Cats, like humans, are better trained while young. Kittens can be trained, but not in the same way as dogs. The basic training includes teaching your kitten where to eat and drink, familiarizing it with its own litter box, and teaching it what is “appropriate play”. Here are some of the cat behaviors you want to avoid, and how to train the kittens so they will grow up as “civilized” cats.
- Eating and drinking off the kitchen sink, the table top and anywhere else other than its own food and water bowl. Since cats can jump high and make little noise, you may be caught by surprise when your kitty cat has eaten your lunch before you even had the chance to cook it. To prevent your kitten from developing this bad habit, place aluminum foil on surfaces near the kitchen counter where it is most likely to jump off from. Cats get irritated with the sound of foil when they step on it, so this will keep your kitty off for a while, until it realizes that the kitchen sink is not a fun place to be. You can also use those rags with a rubber underside, and place it wrong side up, where the pointy rubber surface sticks out. Cats also do not like the feel of pointed objects on their paws. You may also do this to avoid the kittens from going near potted plants and chewing on the leaves.

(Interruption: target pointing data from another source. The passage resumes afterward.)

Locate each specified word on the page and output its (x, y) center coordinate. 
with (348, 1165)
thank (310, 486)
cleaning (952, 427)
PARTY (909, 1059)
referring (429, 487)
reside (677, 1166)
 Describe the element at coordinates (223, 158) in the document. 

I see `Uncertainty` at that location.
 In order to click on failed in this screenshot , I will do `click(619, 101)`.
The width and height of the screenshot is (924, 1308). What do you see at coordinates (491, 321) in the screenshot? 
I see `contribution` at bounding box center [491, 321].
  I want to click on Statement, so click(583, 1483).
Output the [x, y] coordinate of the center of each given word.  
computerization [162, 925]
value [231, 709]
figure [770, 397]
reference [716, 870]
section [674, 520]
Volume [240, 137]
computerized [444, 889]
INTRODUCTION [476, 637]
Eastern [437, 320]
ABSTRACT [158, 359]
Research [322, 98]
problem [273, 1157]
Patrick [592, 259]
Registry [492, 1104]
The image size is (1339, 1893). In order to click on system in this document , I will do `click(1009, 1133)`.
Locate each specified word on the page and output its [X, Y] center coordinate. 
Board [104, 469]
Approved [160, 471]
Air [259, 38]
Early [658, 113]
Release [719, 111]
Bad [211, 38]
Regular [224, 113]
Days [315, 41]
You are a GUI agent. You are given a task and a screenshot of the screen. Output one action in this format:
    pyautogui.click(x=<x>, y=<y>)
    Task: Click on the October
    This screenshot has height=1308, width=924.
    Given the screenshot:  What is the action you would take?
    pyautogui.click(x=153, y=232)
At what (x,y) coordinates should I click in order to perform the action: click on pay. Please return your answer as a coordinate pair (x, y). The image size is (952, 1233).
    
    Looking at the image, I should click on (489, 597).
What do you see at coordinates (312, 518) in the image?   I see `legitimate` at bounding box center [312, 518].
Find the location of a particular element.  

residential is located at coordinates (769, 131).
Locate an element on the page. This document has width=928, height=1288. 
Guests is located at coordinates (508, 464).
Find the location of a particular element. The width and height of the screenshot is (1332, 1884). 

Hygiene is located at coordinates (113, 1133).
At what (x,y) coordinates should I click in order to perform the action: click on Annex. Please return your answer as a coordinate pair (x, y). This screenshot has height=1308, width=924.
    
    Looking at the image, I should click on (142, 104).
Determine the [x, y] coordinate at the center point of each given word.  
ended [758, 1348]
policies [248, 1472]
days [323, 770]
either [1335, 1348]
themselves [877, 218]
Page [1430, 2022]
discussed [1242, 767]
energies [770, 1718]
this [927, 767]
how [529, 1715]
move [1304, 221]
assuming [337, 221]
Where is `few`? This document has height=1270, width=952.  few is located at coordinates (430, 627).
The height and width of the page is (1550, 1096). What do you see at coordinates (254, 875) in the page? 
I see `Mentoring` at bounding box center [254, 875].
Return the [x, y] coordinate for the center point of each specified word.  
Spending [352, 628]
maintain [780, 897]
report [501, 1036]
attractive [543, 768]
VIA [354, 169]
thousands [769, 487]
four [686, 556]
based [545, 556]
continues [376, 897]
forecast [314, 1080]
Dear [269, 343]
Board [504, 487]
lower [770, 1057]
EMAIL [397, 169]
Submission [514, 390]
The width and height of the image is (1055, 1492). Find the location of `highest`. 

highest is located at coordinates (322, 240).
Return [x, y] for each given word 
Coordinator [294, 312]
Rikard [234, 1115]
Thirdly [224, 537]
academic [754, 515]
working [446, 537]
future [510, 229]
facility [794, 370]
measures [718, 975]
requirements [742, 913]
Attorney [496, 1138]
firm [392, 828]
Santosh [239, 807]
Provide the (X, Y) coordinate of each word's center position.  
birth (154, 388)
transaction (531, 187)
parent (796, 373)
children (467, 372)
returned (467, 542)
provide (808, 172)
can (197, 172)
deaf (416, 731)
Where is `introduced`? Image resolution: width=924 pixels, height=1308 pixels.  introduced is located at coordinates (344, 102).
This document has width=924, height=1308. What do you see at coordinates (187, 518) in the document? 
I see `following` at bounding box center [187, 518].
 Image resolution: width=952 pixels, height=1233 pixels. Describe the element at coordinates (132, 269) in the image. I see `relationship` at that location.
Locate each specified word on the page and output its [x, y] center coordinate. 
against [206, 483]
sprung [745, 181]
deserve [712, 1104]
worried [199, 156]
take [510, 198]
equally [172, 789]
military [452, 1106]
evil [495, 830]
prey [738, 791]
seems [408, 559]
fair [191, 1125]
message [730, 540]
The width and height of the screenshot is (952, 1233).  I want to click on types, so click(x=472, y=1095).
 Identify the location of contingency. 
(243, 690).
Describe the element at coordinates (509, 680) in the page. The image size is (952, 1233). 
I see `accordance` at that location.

- Scratching the furniture. Cats scratch surfaces to trim their nails, and also to play. You can also cover the furniture with aluminum foil, and instead provide your kitten with a scratching pole. This way, the little kitty will not have any urge to scratch other surfaces. You can buy one or make your own scratch pole. Use a long wooden stick, preferably more than one foot, place it vertically on a secure base, and wrap it with rope. Your kitten will be delighted with its new toy. Always have a scratch pole until your kitten grows into an adult cat.
- Peeing and pooping everywhere. Toilet training for cats is easy, as some people claim, as long as there is soil. However, if you have potted plants in the house, or your backyard is bare soil, then that will mean the cat gets to “go” everywhere. While your kitten is young and new, place it in its litter box after its regular meal, and after it has woken up. Just like humans, it will feel a need to pee after it has slept. Make sure you keep the litter box clean after every “session”, to encourage your kitty to go back later on. Kittens also do not want a smelly “toilet”, and also to avoid it from getting sick or spreading germs around the house.
- Scratching and biting during play time. While it is cute for kittens to look “scary” and “wild” while at play, it is best not to encourage your kitten to play harshly. This will eventually hurt you, literally, since cats develop rather sharp claws, and tough skin. Humans have more sensitive skin that cannot tolerate a cat’s scratch. If your kitten shows too much aggressive behavior at play, either cage it for a while, isolate it or totally ignore it, withdrawing affection. This will be a sign for your kitten to realize its mistake.
Kittens, like human babies, do not respond well to harsh punishments, but improve their behavior when rewarded. Give your kitten a soft, affectionate pat when it shows good behavior.